More than 2,000 people were arrested in massive police sweeps following the attacks, as the king pledged that the attacks would be the last to rock Morocco. Investigators concluded that those behind the incident had sought recruits in Sidi Moumen and other overcrowded slums around Casablanca, the kingdom’s largest city.
The government subsequently initiated a vast operation to reform religious affairs and the structure of mosques. Before May 2003, more than a third of mosques fell outside government control and new mosques could be built with little regulation or planning permission. In 2015, all mosques are now overseen by the authorities and imams are screened before being allowed to serve. Sermons also have to be approved and religious activities in mosques are monitored by government representatives.
Within the framework of this increased government involvement in the religious lives of its citizens, the Murshidat have a number of functions and duties. They provide religious advice to women and children in mosques, schools, hospitals, prisons and other public institutions. Those in need of counsel are often mothers with questions about communicating with their children, or wives wanting to know how to be part of a couple without contravening the precepts of the Koran. There are also young women who seek advice about whether or not to wear the hijab, or headscarf, or want to know how to perform ablutions properly.
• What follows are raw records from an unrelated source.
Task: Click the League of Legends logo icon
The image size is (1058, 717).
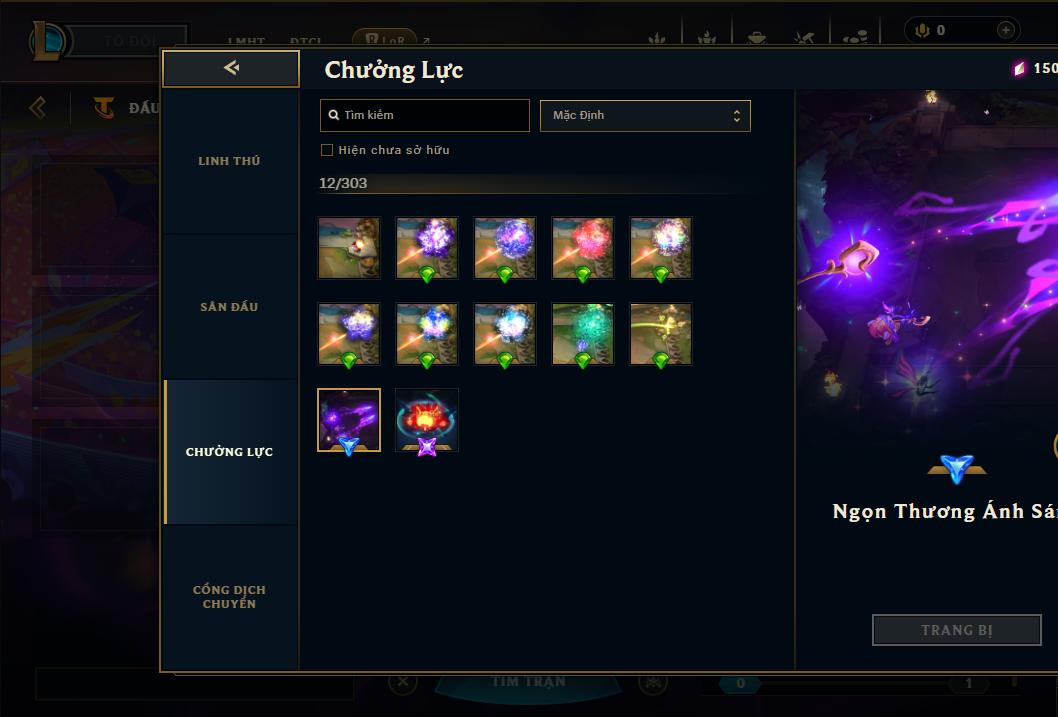Action: 47,40
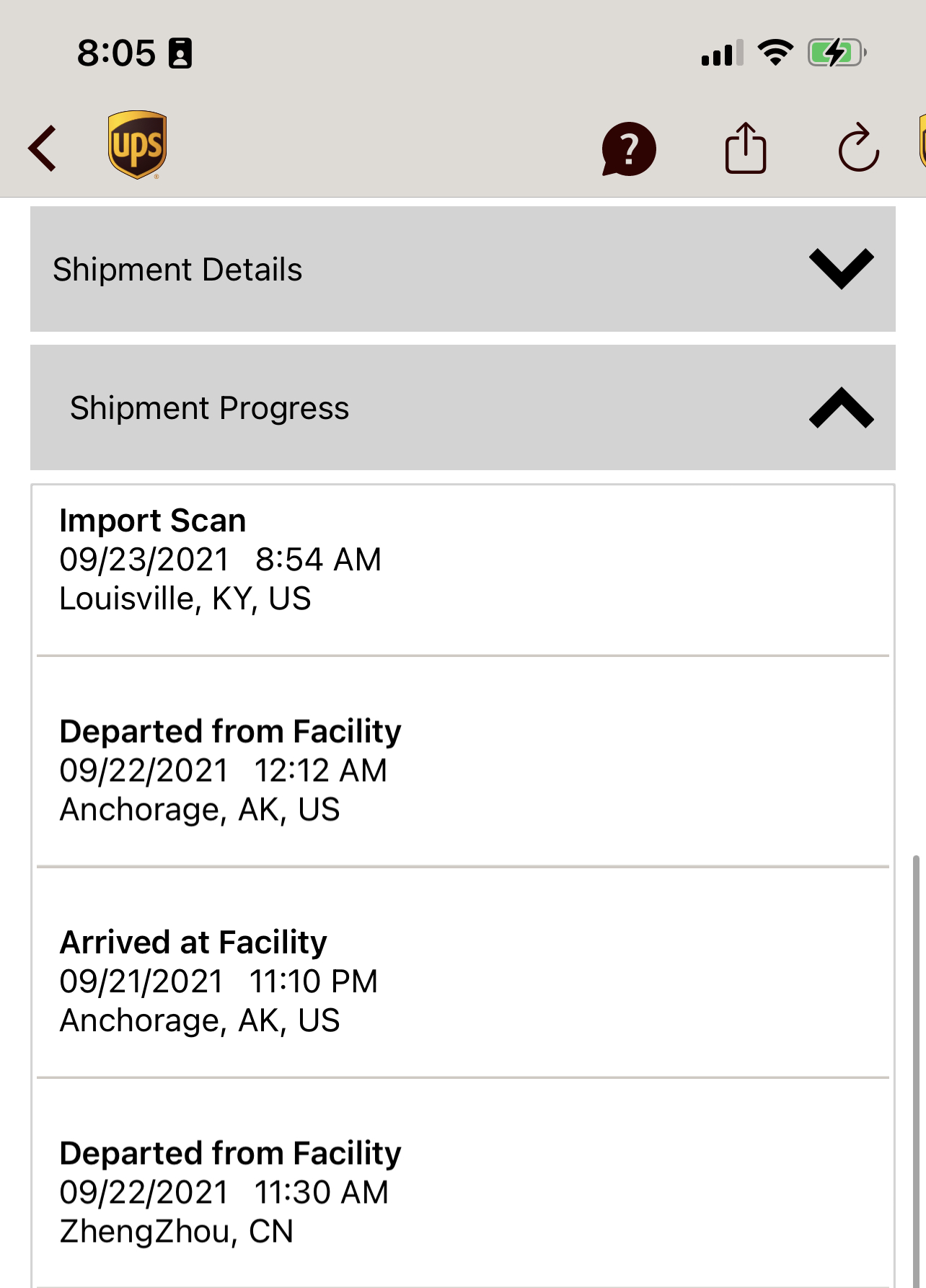The width and height of the screenshot is (926, 1288).
Task: Tap the back arrow icon
Action: 43,149
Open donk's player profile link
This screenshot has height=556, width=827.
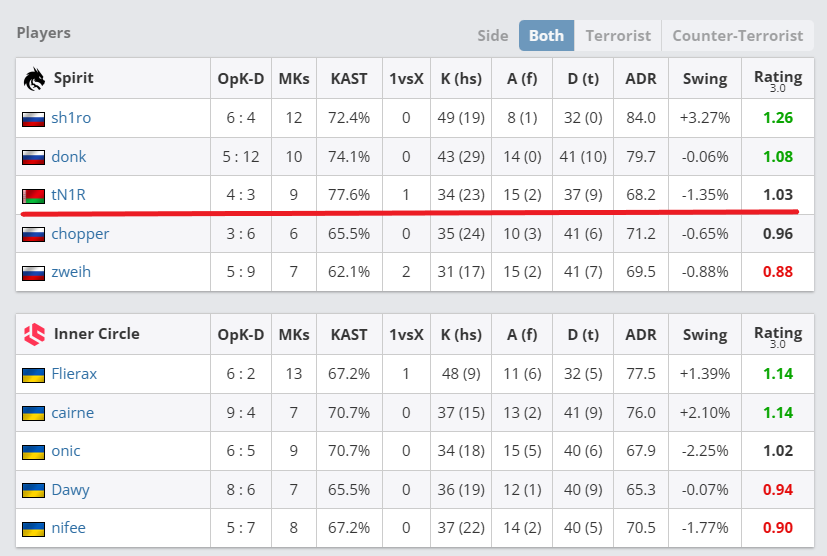pos(69,156)
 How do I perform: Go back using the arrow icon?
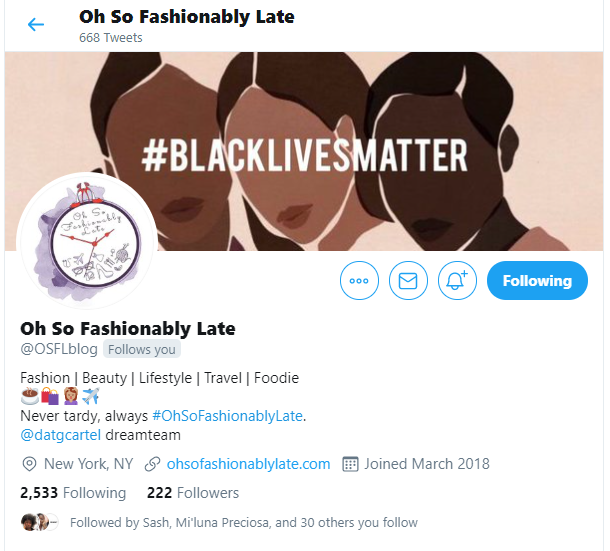coord(36,25)
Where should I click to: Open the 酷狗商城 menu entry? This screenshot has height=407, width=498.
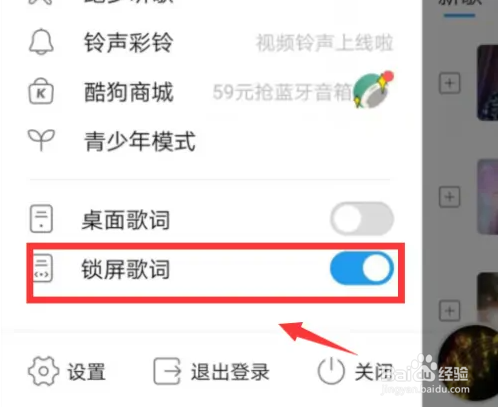point(129,92)
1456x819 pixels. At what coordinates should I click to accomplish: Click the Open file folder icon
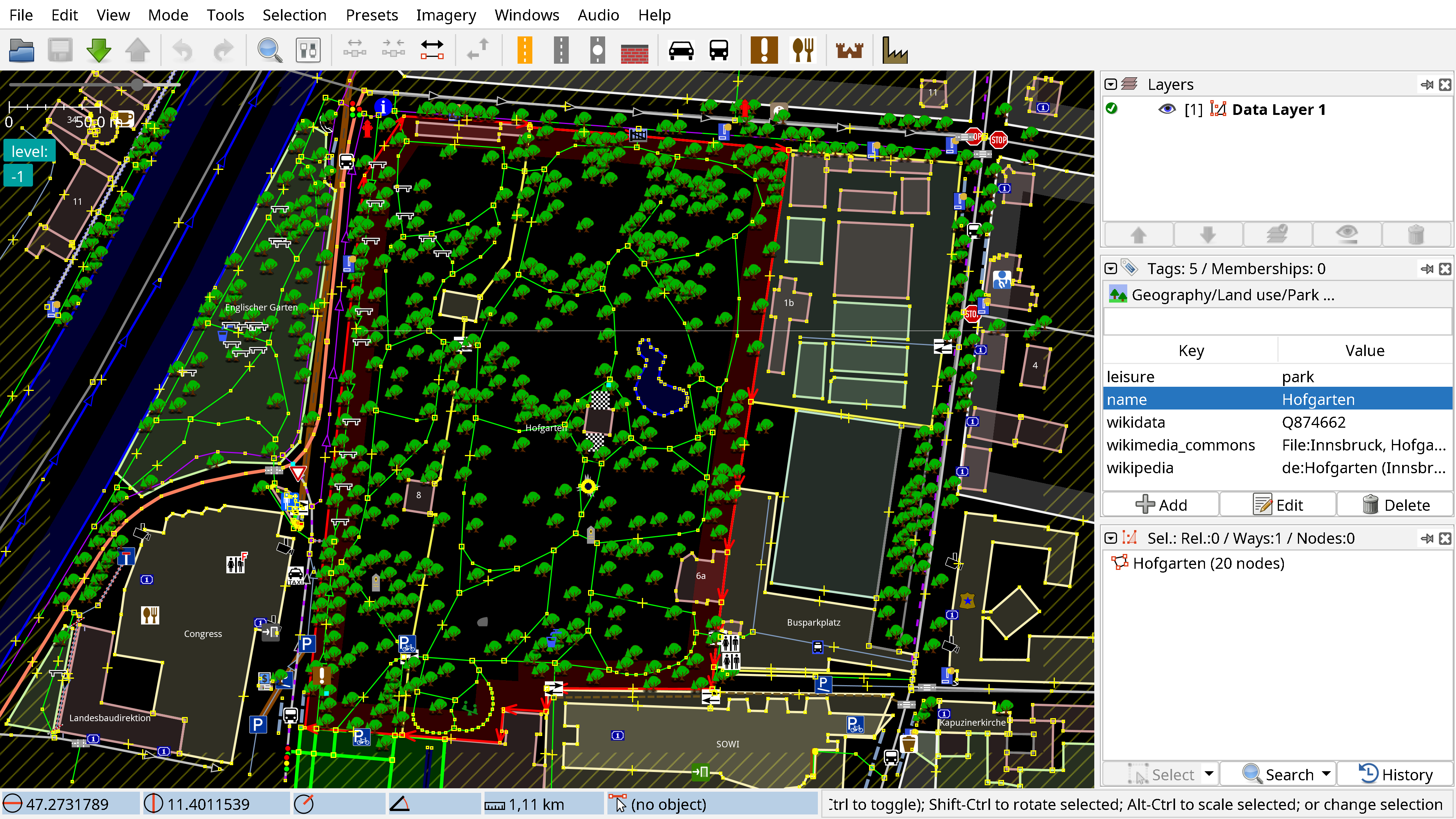click(x=22, y=51)
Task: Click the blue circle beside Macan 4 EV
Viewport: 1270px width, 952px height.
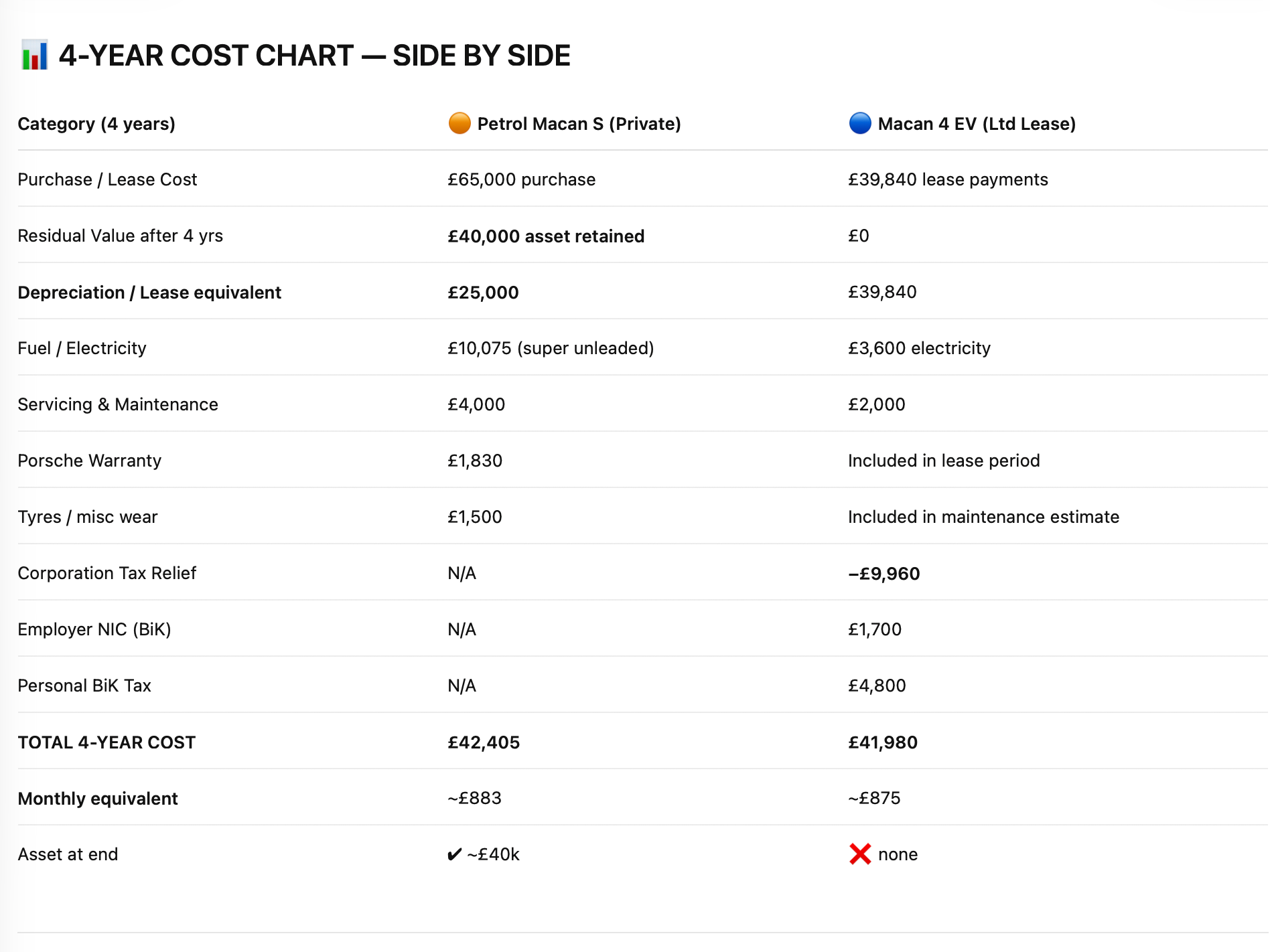Action: [x=860, y=123]
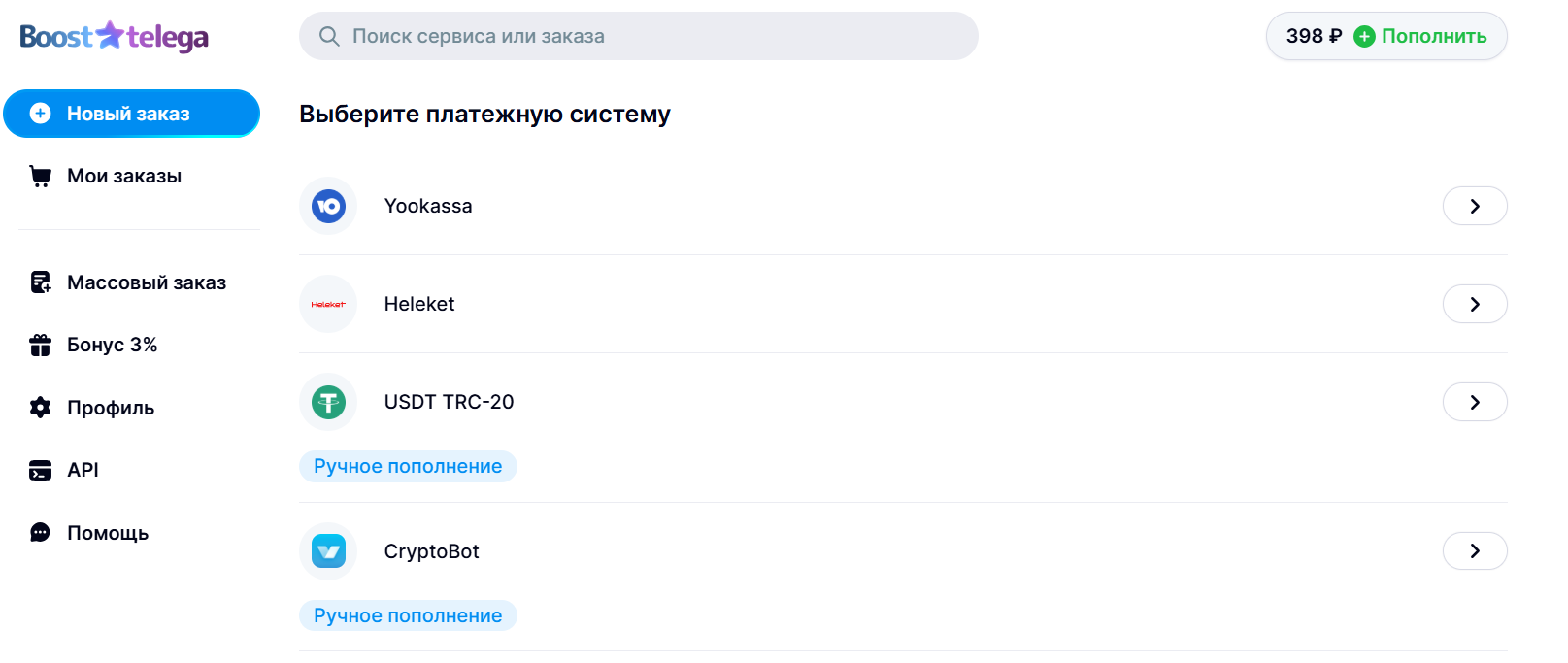Focus the service or order search field
1568x663 pixels.
point(639,36)
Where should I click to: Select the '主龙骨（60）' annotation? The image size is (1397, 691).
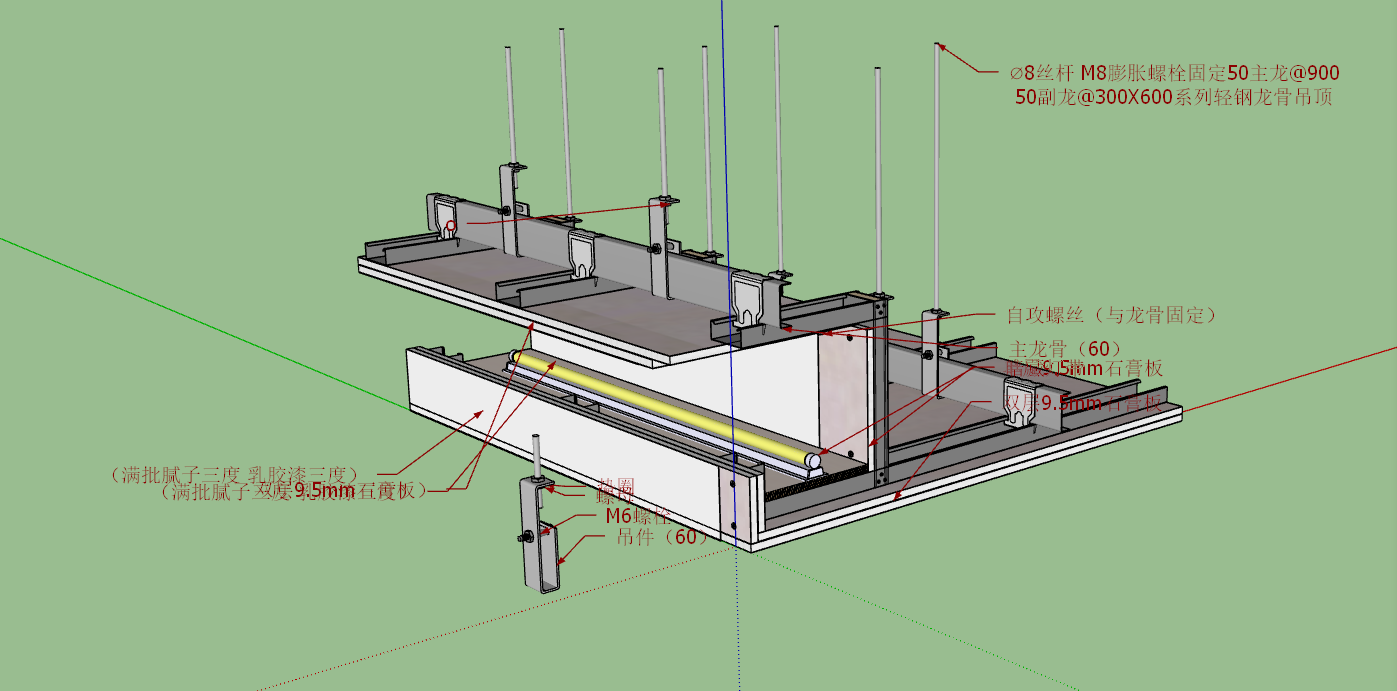point(1064,349)
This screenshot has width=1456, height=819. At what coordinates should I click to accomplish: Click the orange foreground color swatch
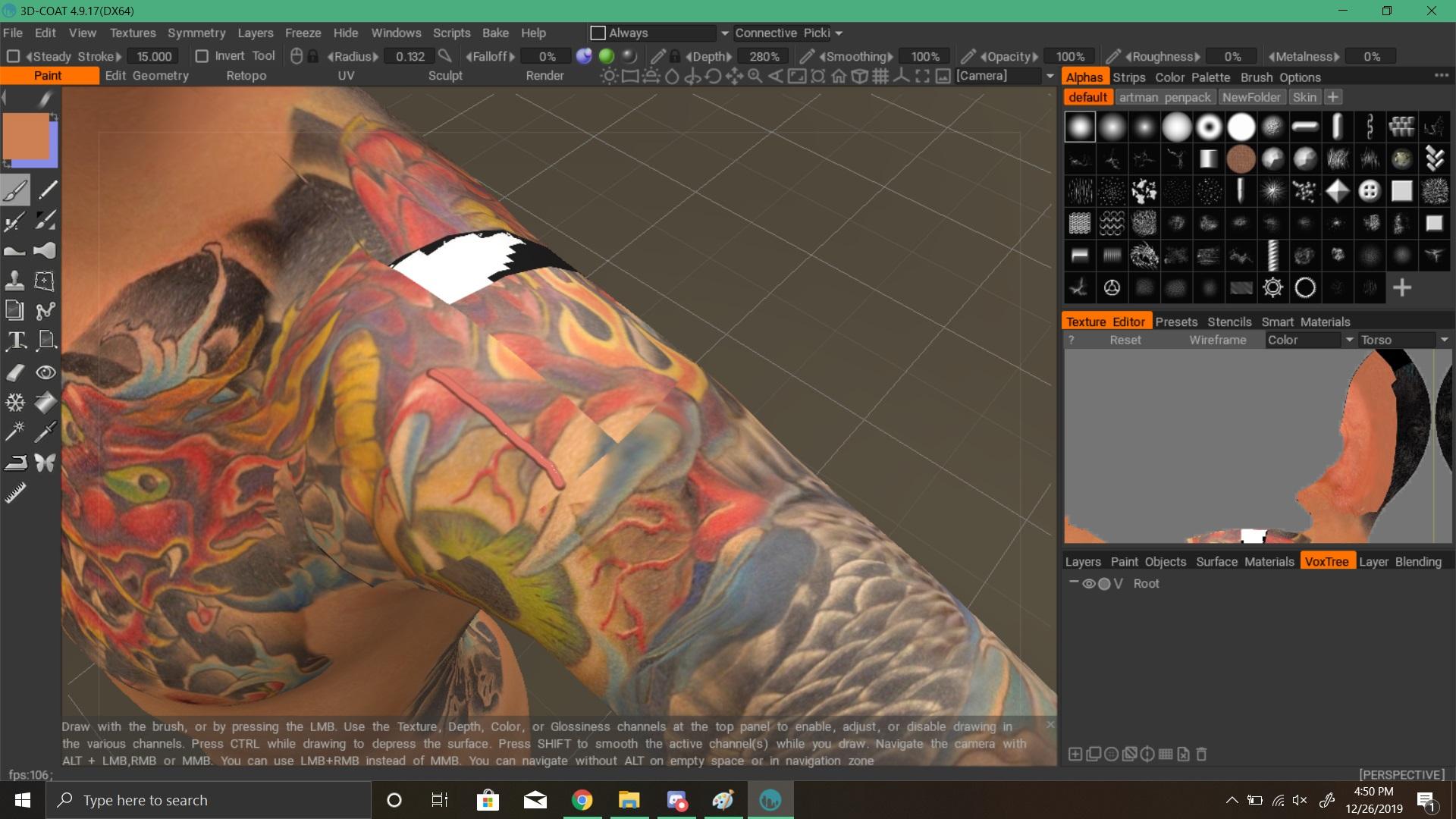pos(26,136)
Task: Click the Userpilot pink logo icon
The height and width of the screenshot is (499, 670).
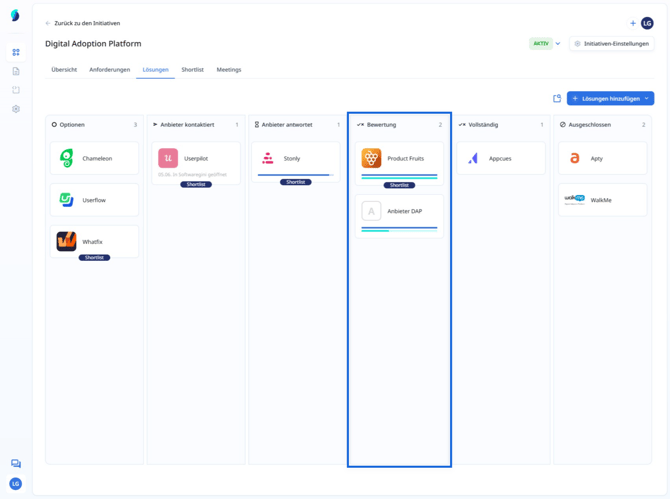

The Murshidat also provide moral support and advise women and teachers on how to prevent youth from being drawn to extremism by openly discussing these matters and by encouraging youth to challenge extremist ideas and take responsibility for their actions. They urge schools to help students become critical recipients of media messages and to prevent them from accessing illegal or inappropriate material.
The guides are “deployed as a vanguard in the fight against any slide towards Islamic extremism”, trumpeted Muhammad Mahfudh, director of the centre attached to the ministry that trained the first class, in 2006. Despite their extensive training, however, the Murshidat are not authorized to lead prayers or to hold the post of imam, Morocco’s official religious authority has ruled, on the grounds that there is no historical precedent. At present, there is no serious pressure from women to change this.
The majority of Moroccans see in the Murshidat another laudable step towards tolerance, equality and modernity. In fact, the initiative has been so successful that other Muslim countries, notably Egypt and Turkey, have since followed suit, training hundreds of their own female religious guides.